Verónica Linares: Nunca es el momento perfecto
Verónica Linares: Nunca es el momento perfecto
Verónica Linares

Me encontraba sentada en mi carro sin poder mover ni un dedo, no tenía fuerzas ni siquiera para prenderlo: estaba en shock. Había salido del consultorio de una ginecóloga que, luego de ver los resultados de mi test hormonal, me enseñó un catálogo de donantes de esperma. 

Era una locura: había ido por una consulta de rutina para un Papanicolaou y terminé recibiendo la noticia de que sin un tratamiento de fertilidad asistida no podría ser madre. La doctora no me preguntó si tenía pareja o si contemplaba la posibilidad de tener un hijo. De frente, sin demasiado profesionalismo, pensó en su bolsillo y me enseñó el color de ojos y pelo que podría tener mi futuro niño. 

En ese momento, la maternidad no estaba en mis planes. No me veía llevando una panza gigante, comprando pañales, dando de lactar, limpiando caca o durmiendo solo 3 horas diarias. De hecho, pensaba -y pienso- que no todas las mujeres tenemos la obligación de ser madres y que por diferentes circunstancias podrías tomar la decisión de no procrear. Yo me sentía más cercana a ese grupo.

Pero, aquella tarde en la playa del estacionamiento de esa clínica lloré como una niña. Me preguntaba, por ejemplo, por qué si hasta hacía unos minutos no me veía con un hijo, ahora me dolía tanto que me dijeran que mis óvulos parecían los de una mujer de 45 años.  ¿Significaba entonces que sí quería ser madre? 
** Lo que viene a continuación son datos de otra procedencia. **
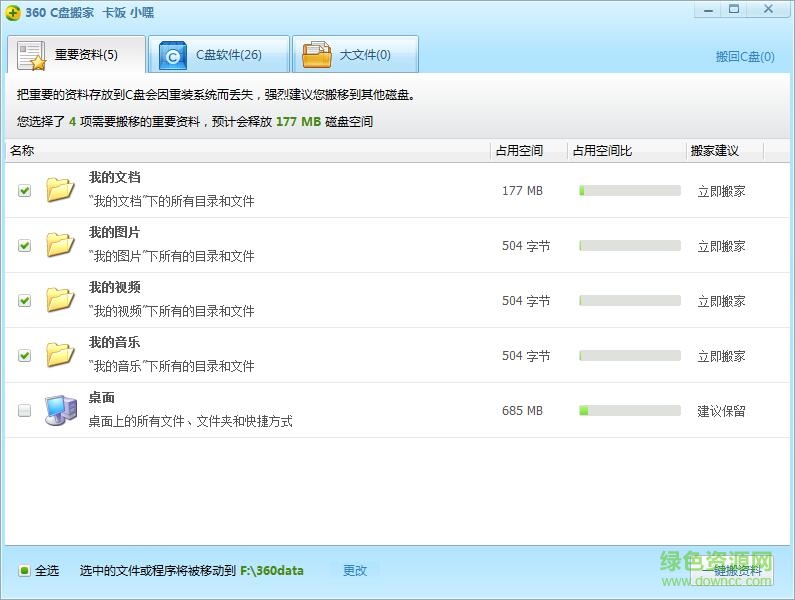Click the 更改 link to change destination
Image resolution: width=795 pixels, height=600 pixels.
click(x=355, y=571)
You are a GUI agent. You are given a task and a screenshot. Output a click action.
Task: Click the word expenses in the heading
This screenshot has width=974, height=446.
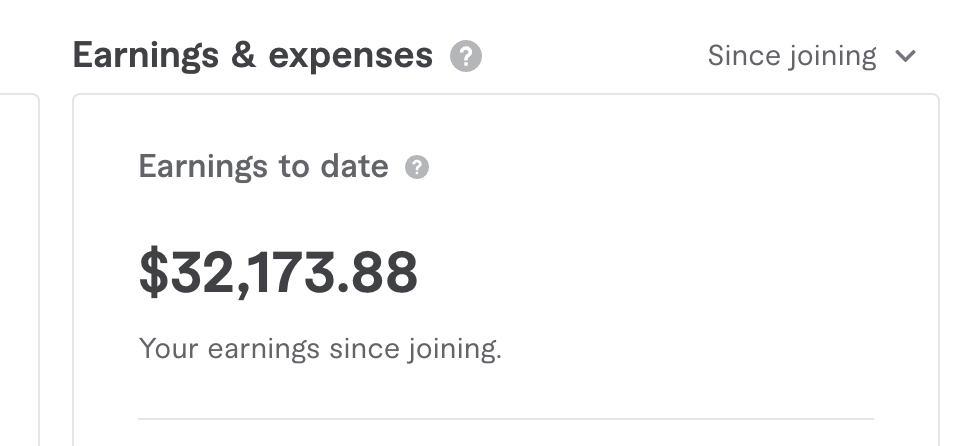[352, 57]
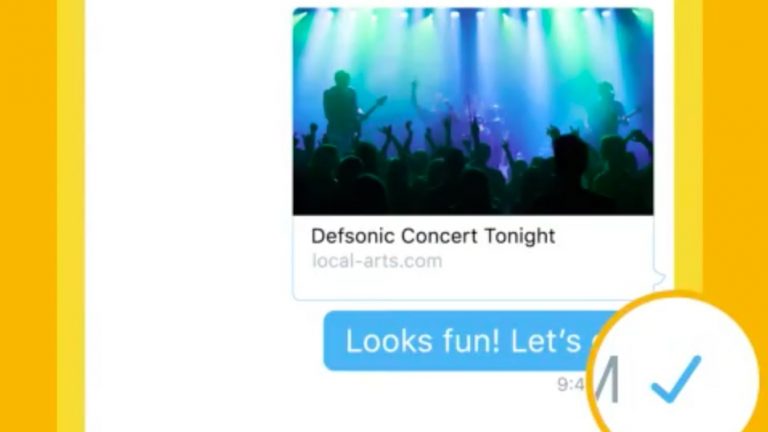Image resolution: width=768 pixels, height=432 pixels.
Task: Open the Defsonic Concert Tonight title
Action: tap(433, 236)
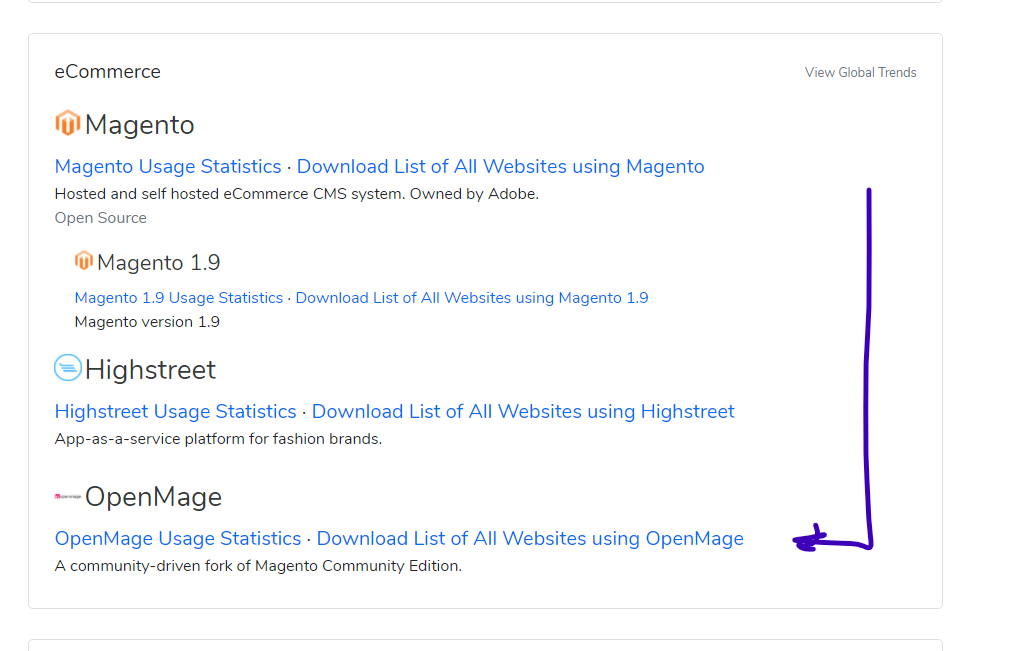Viewport: 1017px width, 651px height.
Task: Click the OpenMage heading text
Action: pyautogui.click(x=153, y=497)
Al día siguiente, fui en búsqueda de una segunda opinión que confirmó los resultados, pero aclarando que mi estado de ánimo, los medicamentos que tomaba y las pastillas anticonceptivas podían estar alterando el resultado.  Así que este nuevo especialista lo primero que me mandó fue a limpiar mi cuerpo y luego a practicar sexo con mi enamorado sin preservativo a ver qué pasaba. Todo medio en broma y medio en serio y con la indicación de volver en tres meses a pasar nuevas pruebas. 

No le hice caso, porque no me parecía justo tener un niño así, pero tampoco me atreví a contarle todo a mi chico. Por supuesto que habíamos hablado de vivir juntos, casarnos y tener hijos. Todas las parejas hacen eso en sus momentos más románticos, pero una cosa es imaginar cómo sería una familia y otra muy distinta es tener un hijo, ahorita. Tal vez eso no estaba en los planes de él a corto plazo. 
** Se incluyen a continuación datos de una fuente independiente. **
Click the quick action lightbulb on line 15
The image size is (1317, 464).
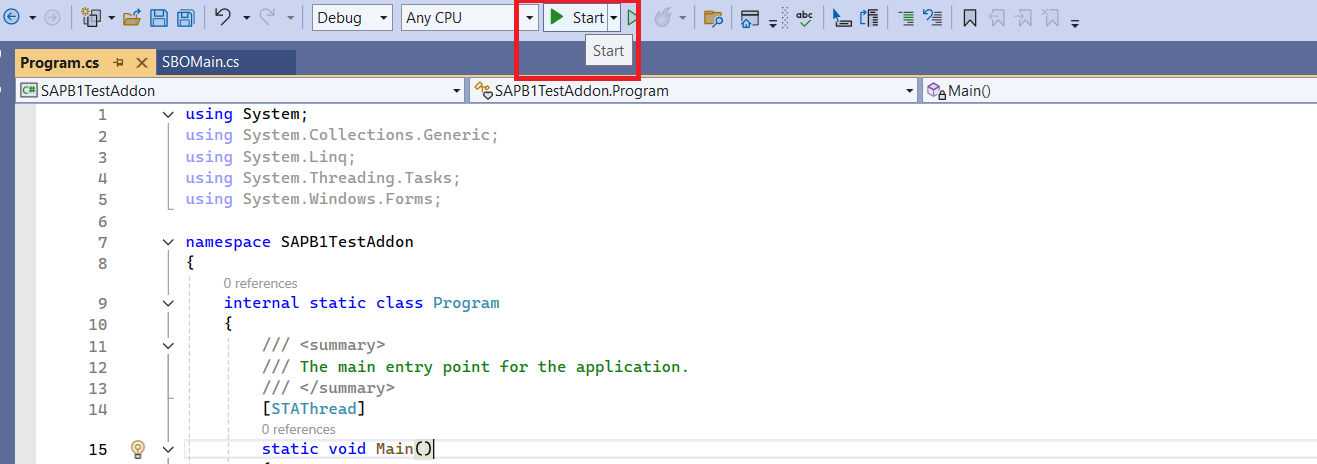click(138, 449)
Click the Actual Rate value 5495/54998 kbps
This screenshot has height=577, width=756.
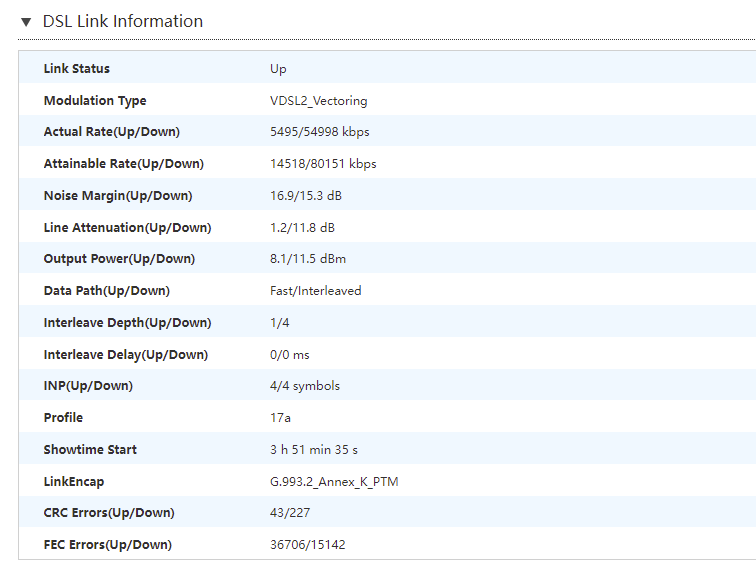point(320,132)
Además, yo misma no estaba muy convencida de qué quería. Estaba confundida, lloraba a escondidas mañana, tarde y noche. Durante días tuve en el vientre una bola de la angustia que me generaba pensar en las dos únicas alternativas que me daba la vida: tener un hijo ya, ya o tal vez no tenerlo nunca. Pero -y aunque parezca una contradicción-  la duda me hizo confirmar que quería ser madre y por lo tanto tenía que ser de inmediato.

Tomada la decisión y antes de hablar con mi chico, consulté con mis dos mejores amigos sobre la posibilidad de que fueran mis donantes de esperma. En dos semanas, pasé de cero hijos a pedir donantes de semen, conocidos aunque sea, pensé. Los dos aceptaron muy entusiasmados, así que una vez con mi plan B en las manos conversé con mi pareja. Ya con las cosas claras, dejamos de cuidarnos y sin mucho estrés nos proyectamos iniciar un tratamiento en tres meses si las cosas no resultaban. Pero cuando fui en busca de una tercera opinión médica por recomendación de una amiga me dieron la buena nueva. Mientras el ginecólogo me revisaba dijo exaltado: “¡Pero si ya está embarazada, tiene tres semanas!”. Nueve meses después nació Fabio, concebido de manera natural.
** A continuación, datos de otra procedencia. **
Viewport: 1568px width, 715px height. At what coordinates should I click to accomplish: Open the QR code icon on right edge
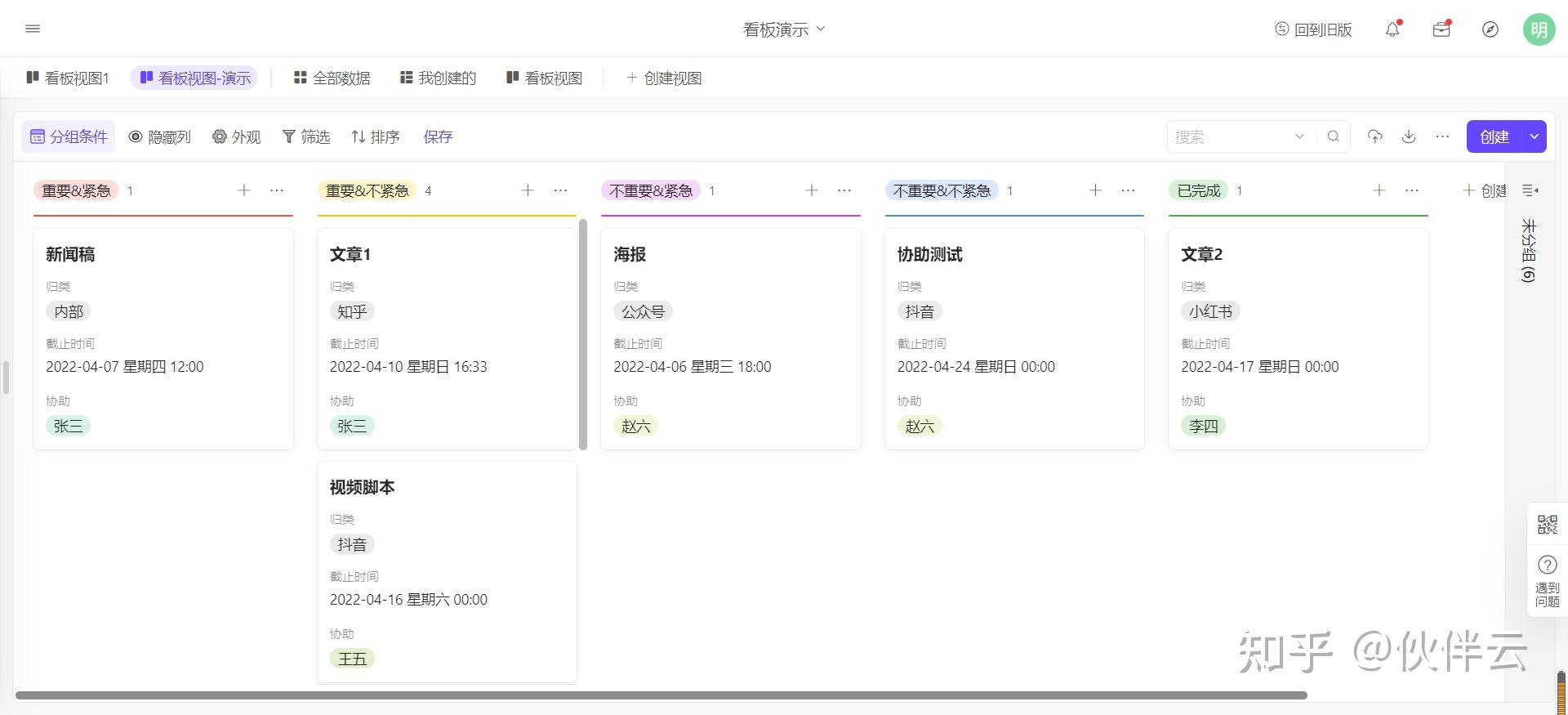(x=1547, y=524)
No es bueno hacerla tan larga con la maternidad. Tampoco digo que tengan hijos así nomás y con cualquiera, pero cada vez escucho a más mujeres jóvenes poner mil pretextos para postergar la maternidad. Es como si ahora fuera más cool ser madre durante la vejez.

Si tienes una pareja estable, si son felices, si él quiere tener hijos, ¿por qué no? Nunca será el momento perfecto, nunca tendrás más plata, nunca estarás menos cargada de trabajo, ni “bien” emocionalmente o preparada para criar a un niño. Atrévete, o como le digo siempre a Fabio: No pasa nada, hijito.